El sector patronal aseguró que el balance del primer año de Gobierno de Andrés Manuel López Obrador es negativo y delineó los cinco principales retos hacia adelante, entre los que destacan la inseguridad y restablecer la confianza.

“A un año de distancia, es muy preocupante que, en el discurso presidencial, siga predominando una visión maniqueísta del País, que ya ha dividido a la sociedad en dos.

“Como se pudo ver, que mientras el oficialismo se pronunciaba en el primer cuadro de la Ciudad de México, a escasos kilómetros de distancia, miles de mexicanos se reunían para manifestar su claro descontento con el Presidente y la administración que encabeza”, comentó Gustavo de Hoyos, presidente de la Confederación Patronal de la República Mexicana (Coparmex).

Como primer desafío para lo que resta del sexenio está frenar los índices de violencia y delincuencia que predominan en casi todo el territorio, con el fortalecimiento de los componentes de seguridad públic.

El segundo reto es combatir frontalmente la corrupción en todos los niveles y en todas las esferas de la vida pública y privada.
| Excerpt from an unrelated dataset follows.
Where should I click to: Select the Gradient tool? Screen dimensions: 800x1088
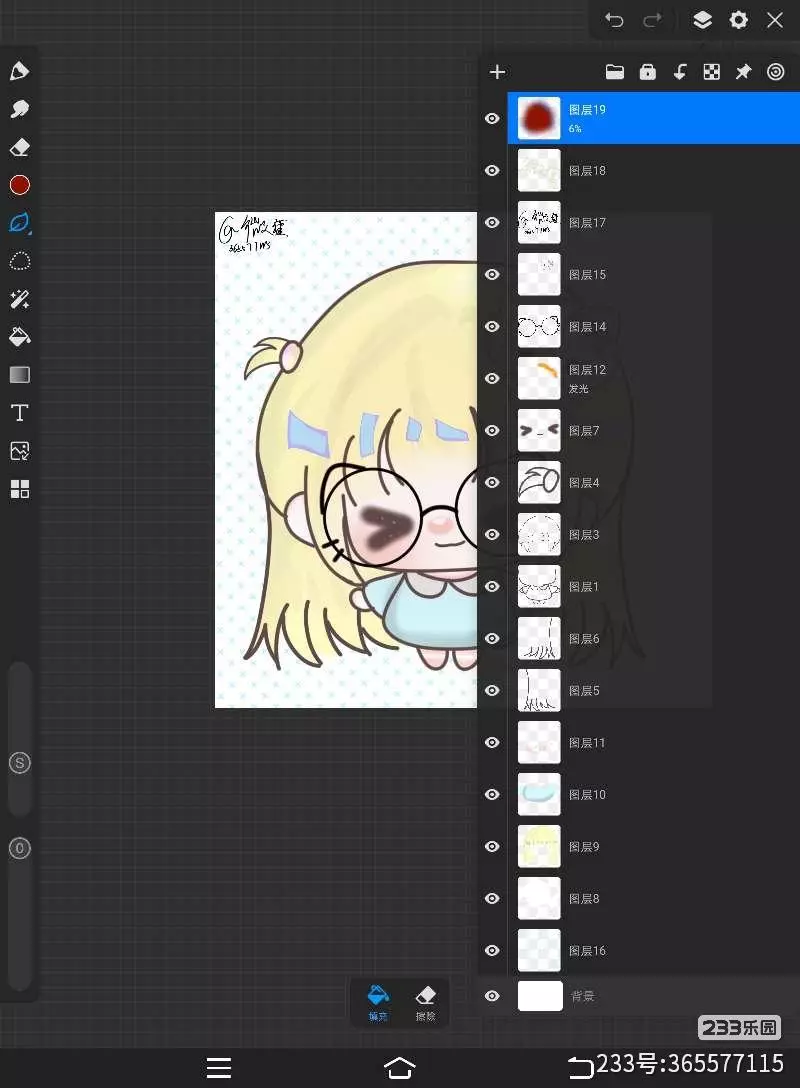(19, 375)
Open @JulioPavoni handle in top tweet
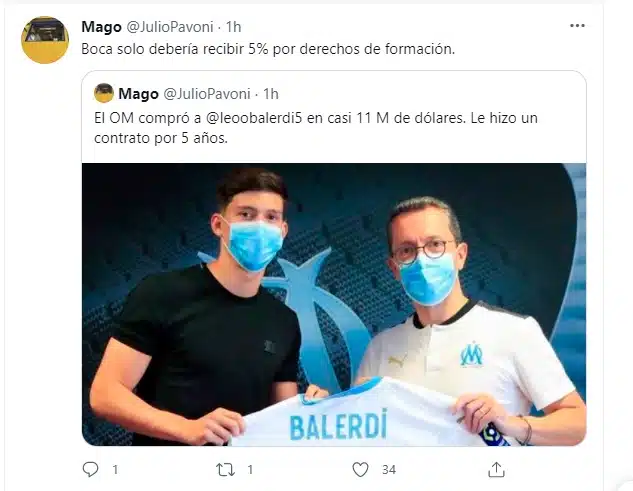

Como tercer punto mencionó establecer las condiciones de confianza y certidumbre en la economía, para detonar el crecimiento y generar los empleos formales que hacen falta.

Como cuarto punto mencionó seguir fortaleciendo la democracia, con autoridades que garanticen el cumplimiento del Estado de Derecho, las libertades, así como con condiciones de tolerancia y respeto.

Y el quinto desafío sería frenar la destrucción institucional de los últimos meses, donde diversas instituciones han desaparecido, a otras se les ha mermado en su capacidad por la vía del presupuesto, mientras que algunas más se han supeditado a los intereses de otros poderes, sostuvo.